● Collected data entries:
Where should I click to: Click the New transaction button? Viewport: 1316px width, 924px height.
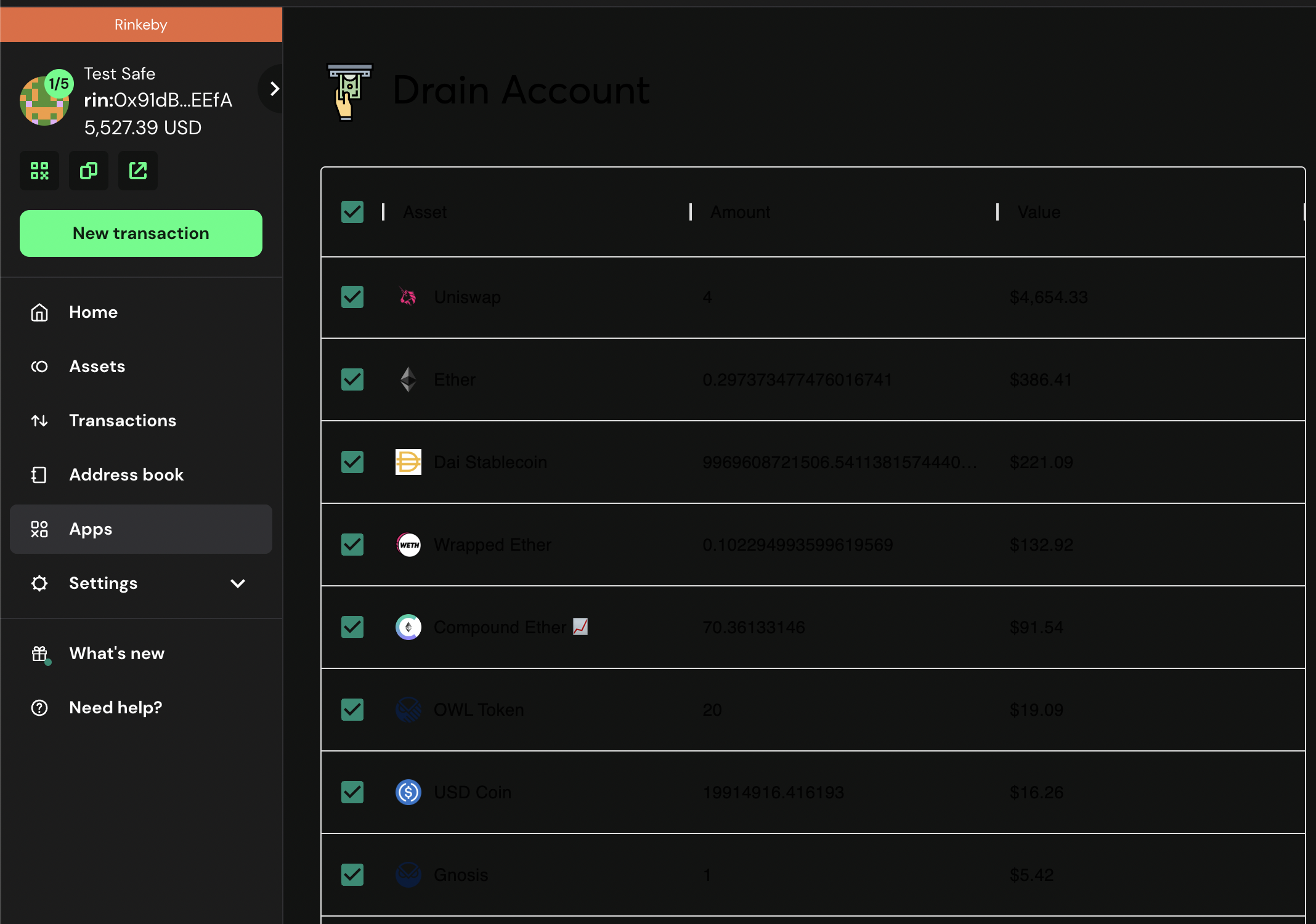(x=140, y=233)
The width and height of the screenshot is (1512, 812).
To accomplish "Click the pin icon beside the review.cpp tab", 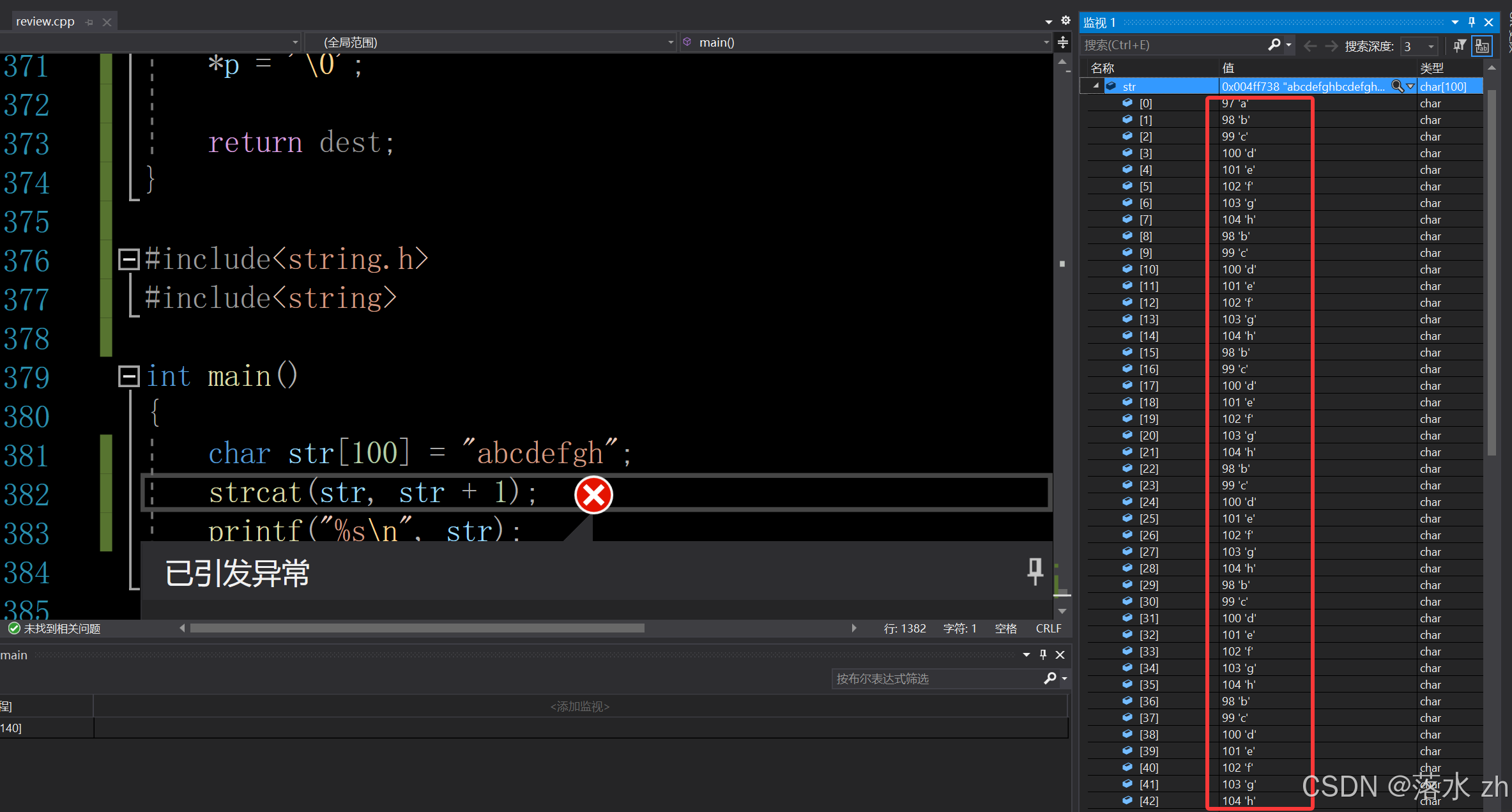I will [x=89, y=22].
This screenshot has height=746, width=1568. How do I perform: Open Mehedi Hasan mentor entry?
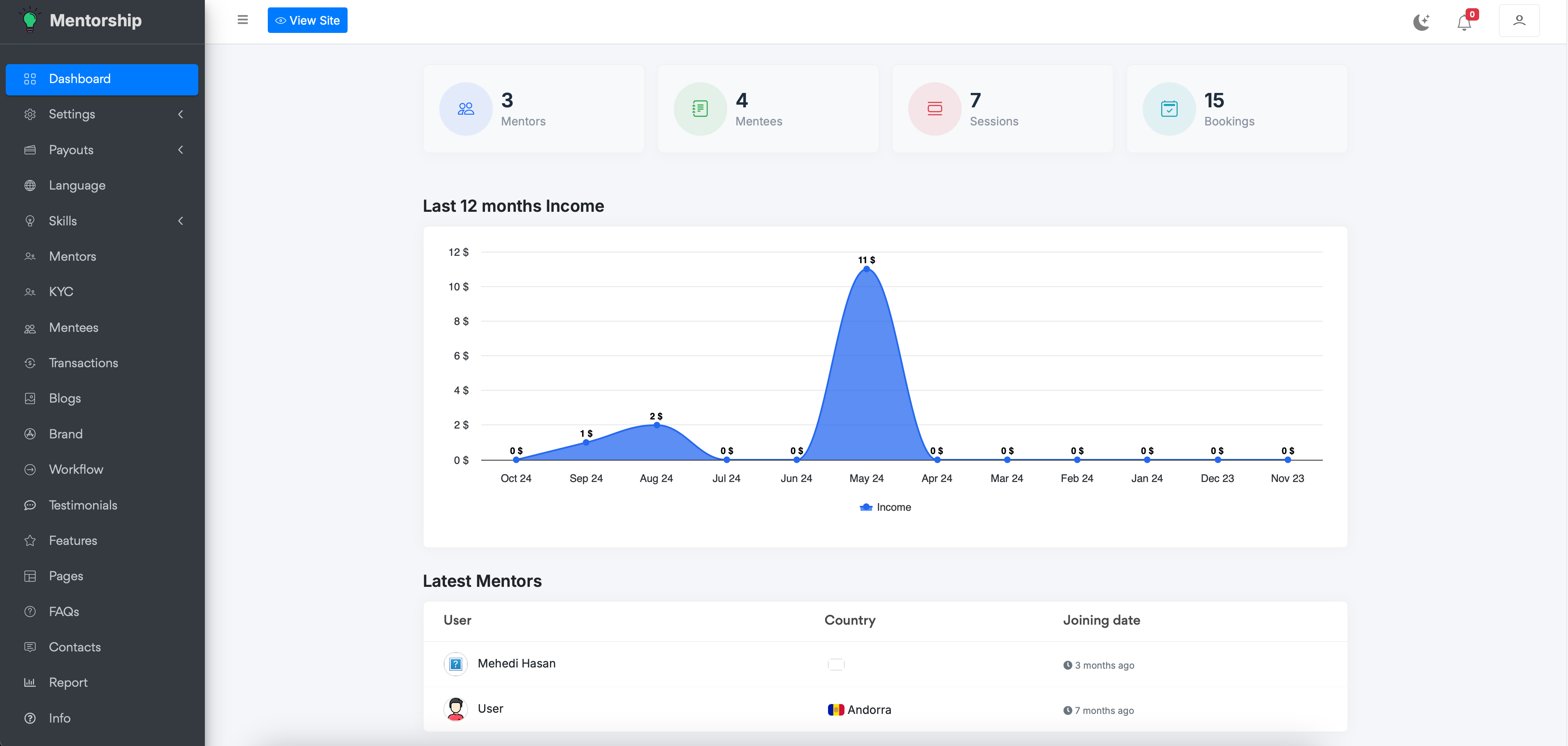click(x=516, y=663)
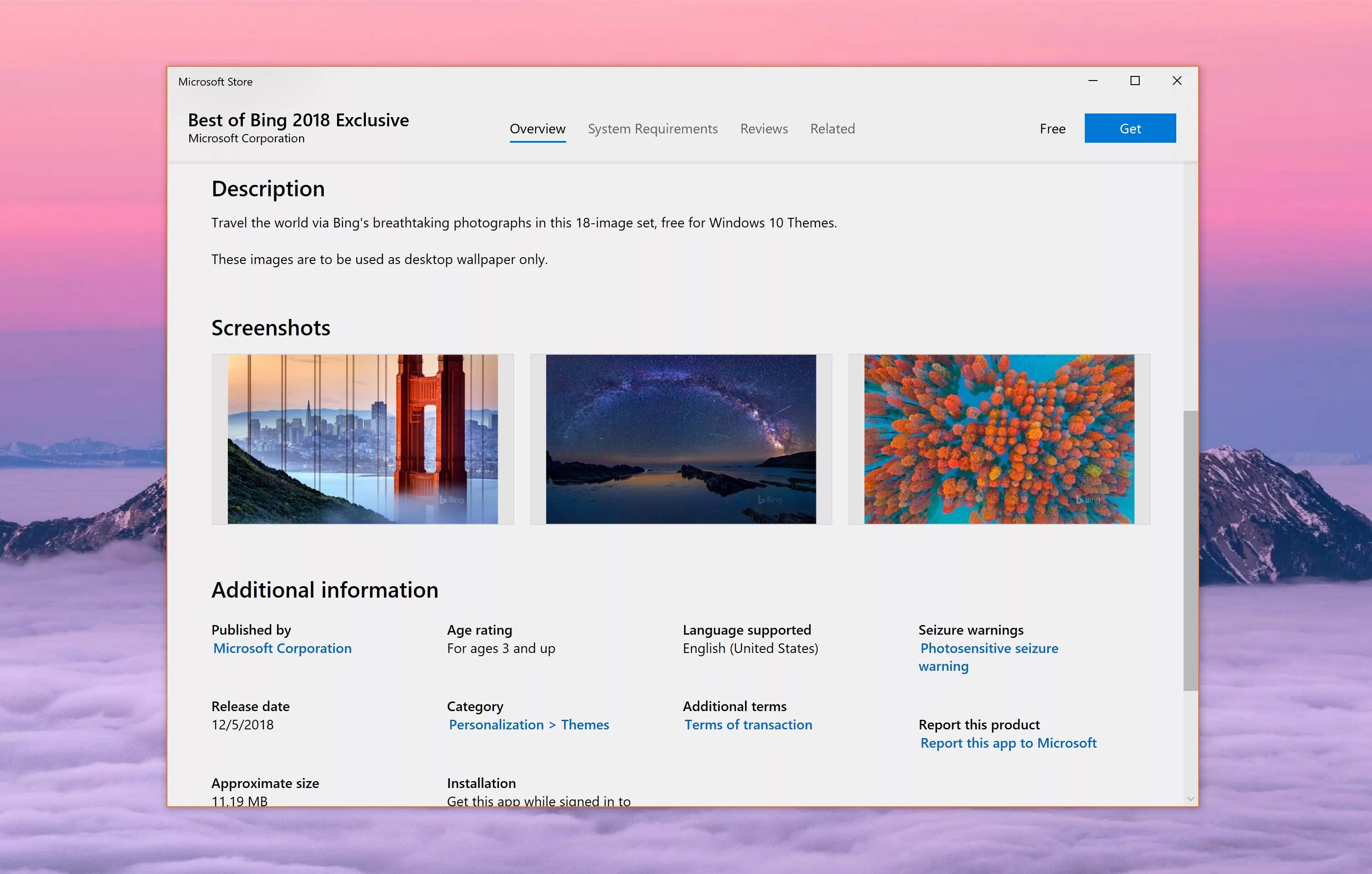Image resolution: width=1372 pixels, height=874 pixels.
Task: Go to the Reviews tab
Action: [x=763, y=129]
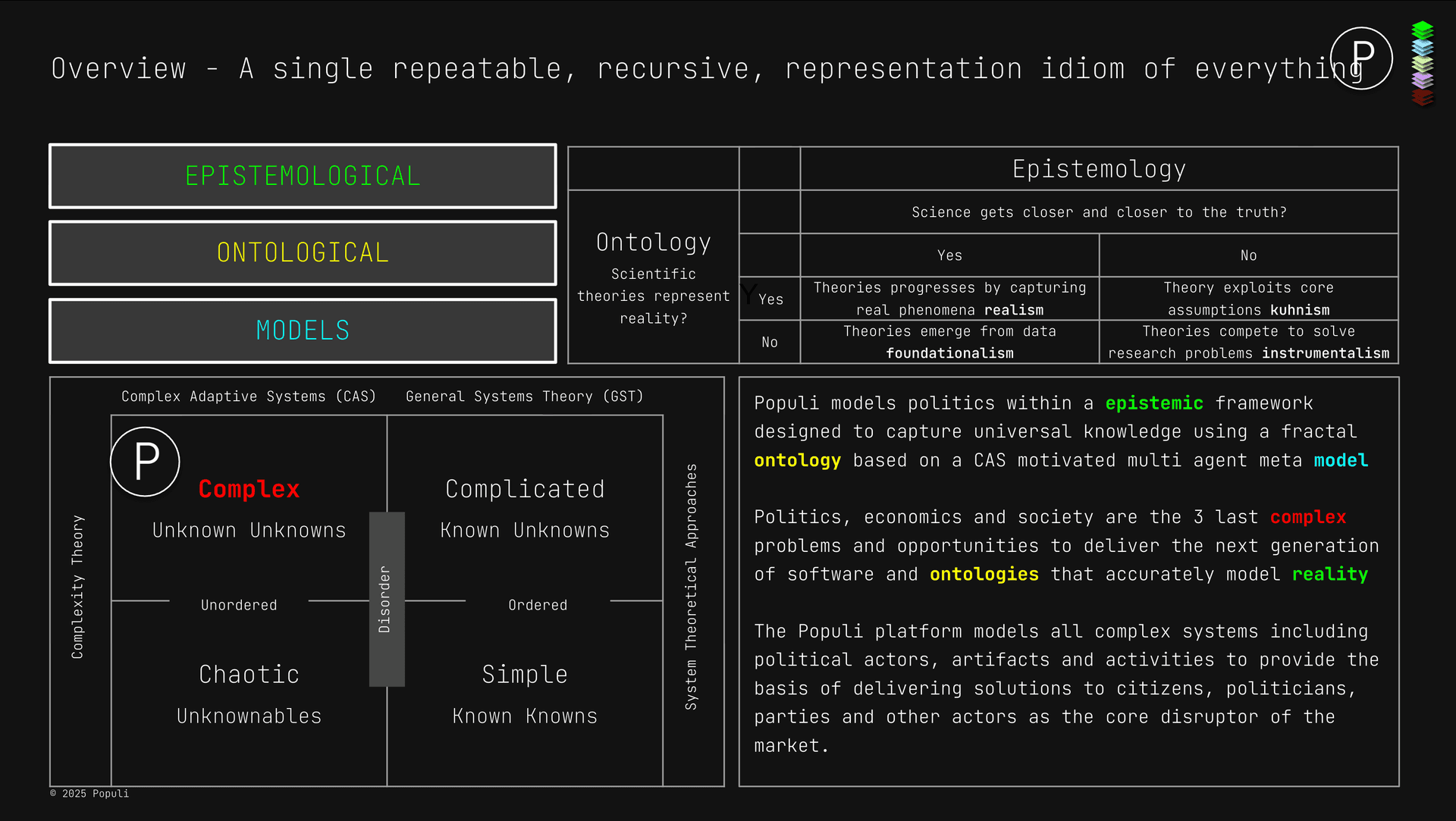The height and width of the screenshot is (821, 1456).
Task: Collapse the Disorder divider bar
Action: pos(387,599)
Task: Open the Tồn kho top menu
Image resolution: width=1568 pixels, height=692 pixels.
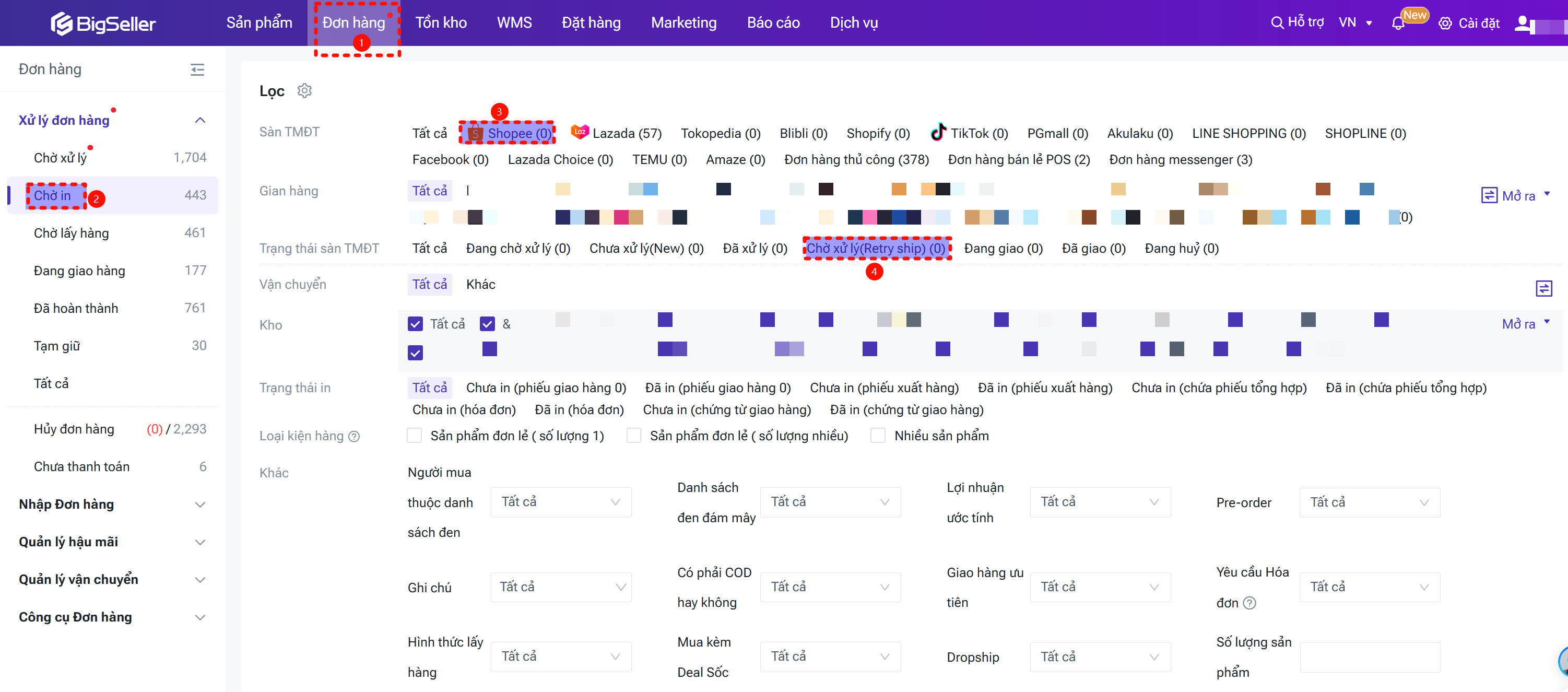Action: pos(441,23)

● TASK INSTRUCTIONS:
With all pictures excluded, output exactly the lines from the one containing "This screenshot has" through the final line of the entries, inclusive.

● OUTPUT FOR THIS EXERCISE:
This screenshot has height=746, width=1568. How do I perform: Open Mehedi Hasan mentor entry?
click(x=516, y=663)
Image resolution: width=1372 pixels, height=874 pixels.
Task: Go to the Reviews tab
Action: [x=763, y=129]
The height and width of the screenshot is (821, 1456).
Task: Collapse the Disorder divider bar
Action: pos(387,599)
Task: Open the Tồn kho top menu
Image resolution: width=1568 pixels, height=692 pixels.
Action: pos(441,23)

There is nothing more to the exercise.